- [PROBLEMS AND TASKS]
• A. In the distributed computing text below, condense the paragraph starting "The chief advantages of this strategy" into a short bulleted list that keeps its main facts.
• B. According to the distributed computing text below, how many positions per second would a solver need to reach to cut the solving time to 1,000,000 computer years?

- [DOCUMENT SEGMENT]
====================

The client program only needed to build a relatively small lookup table, and only needed to be told which orientation case to calculate. The results it needed to pass back to the host was just a small set of numbers giving the number of positions of each distance (and a number identifying the orientation case, of course). So the problem was well suited to distributed computing.

See this link for more infomation about it:

http://www.speedsolving.com/showthread.php?t=3040

(There was also a thread about this on the Yahoo speedsolvingrubikscube forum.)

### Three Possible Distributed Computing Strategies

1. The program that would be run on numerous machines in a distributed fashion would be an optimal solver that would solve individual positions rather than cosets. A central server would upon request serve out a range of positions to be worked on, and when those positions were completed the results would be reported back to the central server. The search space would of course be reduced by symmetry and antisymmetry.

The chief problem with this strategy right now is simply speed. If I understand correctly, the best optimal solvers for individual positions currently can solve a few hundred positions per second. The speed needs to be increased to about 14,000 positions per second to get the time to solve the problem down to 1,000,000 computer years.

The chief advantages of this strategy are that most existing desktop machines are capable of running existing optimal solvers, and that this strategy decomposes the overall problem beautifully. That is, none of the numerous machines working on the problem would need to communicate with each other at all. The machines would simply need to communicate with a central server to pick up a bunch of work to do, and much later (possibly months later) they would need to report their results back to the central server.

2. The program that would be run on numerous machines in a distributed fashion would be a variation on my current depth first solver that produces positions in lexicographic order. A central server would upon request serve out a range of positions to be worked on, and when those positions were completed the results would be reported back to the central server. The search space would of course be reduced by symmetry and antisymmetry.

====================

- [DATASET EXTRACT]
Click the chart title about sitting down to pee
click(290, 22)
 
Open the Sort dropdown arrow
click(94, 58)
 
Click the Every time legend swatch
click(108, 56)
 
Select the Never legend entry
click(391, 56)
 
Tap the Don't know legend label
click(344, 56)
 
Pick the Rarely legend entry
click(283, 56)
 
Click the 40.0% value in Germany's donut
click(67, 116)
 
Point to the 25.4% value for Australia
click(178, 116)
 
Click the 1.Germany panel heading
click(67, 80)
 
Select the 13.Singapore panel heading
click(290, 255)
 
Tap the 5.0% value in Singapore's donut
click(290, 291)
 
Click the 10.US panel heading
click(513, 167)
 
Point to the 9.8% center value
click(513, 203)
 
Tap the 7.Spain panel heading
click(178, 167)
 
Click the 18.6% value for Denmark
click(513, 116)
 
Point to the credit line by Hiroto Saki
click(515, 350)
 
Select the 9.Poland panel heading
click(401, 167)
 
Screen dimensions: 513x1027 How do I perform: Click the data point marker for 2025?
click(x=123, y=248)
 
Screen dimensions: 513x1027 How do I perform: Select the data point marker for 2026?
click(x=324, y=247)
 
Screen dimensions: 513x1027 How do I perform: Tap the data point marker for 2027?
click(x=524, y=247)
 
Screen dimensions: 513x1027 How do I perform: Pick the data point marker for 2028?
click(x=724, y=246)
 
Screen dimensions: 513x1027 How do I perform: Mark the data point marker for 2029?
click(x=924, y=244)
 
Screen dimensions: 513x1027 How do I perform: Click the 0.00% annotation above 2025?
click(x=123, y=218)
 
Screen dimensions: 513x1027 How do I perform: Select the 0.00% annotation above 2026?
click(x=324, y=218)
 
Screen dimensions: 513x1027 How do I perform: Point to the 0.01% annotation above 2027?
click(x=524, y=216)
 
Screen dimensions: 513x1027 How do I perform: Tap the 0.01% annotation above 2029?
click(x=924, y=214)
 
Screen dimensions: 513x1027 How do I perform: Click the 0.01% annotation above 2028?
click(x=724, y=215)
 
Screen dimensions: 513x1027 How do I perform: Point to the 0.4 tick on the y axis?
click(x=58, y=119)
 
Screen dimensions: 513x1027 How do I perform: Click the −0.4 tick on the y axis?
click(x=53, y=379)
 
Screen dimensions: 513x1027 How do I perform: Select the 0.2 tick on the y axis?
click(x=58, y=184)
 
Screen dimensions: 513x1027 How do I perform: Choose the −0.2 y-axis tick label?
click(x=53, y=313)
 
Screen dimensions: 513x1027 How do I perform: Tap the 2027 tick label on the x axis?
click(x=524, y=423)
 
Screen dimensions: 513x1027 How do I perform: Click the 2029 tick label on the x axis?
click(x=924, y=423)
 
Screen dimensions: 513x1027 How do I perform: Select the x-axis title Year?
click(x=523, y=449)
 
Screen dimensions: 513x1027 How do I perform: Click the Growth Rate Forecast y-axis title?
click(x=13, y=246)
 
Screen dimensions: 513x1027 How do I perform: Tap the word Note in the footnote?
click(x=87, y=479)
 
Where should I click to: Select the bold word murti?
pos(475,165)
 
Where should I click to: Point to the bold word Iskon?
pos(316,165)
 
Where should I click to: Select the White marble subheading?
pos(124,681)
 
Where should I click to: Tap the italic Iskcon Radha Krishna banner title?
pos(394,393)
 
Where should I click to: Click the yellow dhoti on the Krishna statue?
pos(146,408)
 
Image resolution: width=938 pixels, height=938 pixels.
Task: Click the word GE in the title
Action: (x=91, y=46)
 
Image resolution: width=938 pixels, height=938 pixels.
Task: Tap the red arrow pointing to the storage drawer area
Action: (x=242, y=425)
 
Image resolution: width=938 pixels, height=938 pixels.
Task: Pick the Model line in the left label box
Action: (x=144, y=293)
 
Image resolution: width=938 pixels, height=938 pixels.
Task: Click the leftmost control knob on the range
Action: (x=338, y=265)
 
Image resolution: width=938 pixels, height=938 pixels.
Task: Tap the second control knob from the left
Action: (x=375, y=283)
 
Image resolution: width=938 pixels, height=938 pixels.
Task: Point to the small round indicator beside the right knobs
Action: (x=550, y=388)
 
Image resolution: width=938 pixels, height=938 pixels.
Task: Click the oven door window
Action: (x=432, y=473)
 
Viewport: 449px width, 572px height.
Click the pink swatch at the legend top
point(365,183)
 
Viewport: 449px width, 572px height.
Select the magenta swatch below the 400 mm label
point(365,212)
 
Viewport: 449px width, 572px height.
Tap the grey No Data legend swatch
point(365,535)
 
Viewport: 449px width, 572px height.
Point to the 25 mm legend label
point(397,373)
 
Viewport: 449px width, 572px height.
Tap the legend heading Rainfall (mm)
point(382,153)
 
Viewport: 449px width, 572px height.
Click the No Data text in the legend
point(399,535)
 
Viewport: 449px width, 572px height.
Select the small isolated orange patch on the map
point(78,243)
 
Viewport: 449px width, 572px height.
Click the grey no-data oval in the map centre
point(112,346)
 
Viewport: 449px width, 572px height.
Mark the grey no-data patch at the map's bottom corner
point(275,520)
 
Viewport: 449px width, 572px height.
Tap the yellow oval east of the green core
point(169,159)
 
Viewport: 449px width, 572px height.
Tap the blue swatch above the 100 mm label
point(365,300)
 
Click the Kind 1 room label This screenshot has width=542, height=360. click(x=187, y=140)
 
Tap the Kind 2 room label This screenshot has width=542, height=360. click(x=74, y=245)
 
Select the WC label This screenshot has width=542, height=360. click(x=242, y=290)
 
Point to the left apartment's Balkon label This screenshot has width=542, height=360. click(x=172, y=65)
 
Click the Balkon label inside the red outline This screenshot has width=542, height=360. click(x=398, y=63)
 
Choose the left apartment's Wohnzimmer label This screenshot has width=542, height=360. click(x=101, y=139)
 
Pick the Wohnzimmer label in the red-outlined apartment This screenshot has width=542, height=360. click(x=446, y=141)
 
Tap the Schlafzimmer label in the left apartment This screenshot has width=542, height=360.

====================

- [ANSWERS TO THE TASKS]
• A.
- Most existing desktop machines can run existing optimal solvers.
- The strategy breaks the overall problem down cleanly.
- The many machines working on it never need to communicate with one another.
- Each machine only contacts a central server to collect a batch of work and, much later (possibly months later), to report its results.

• B. About 14,000 positions per second.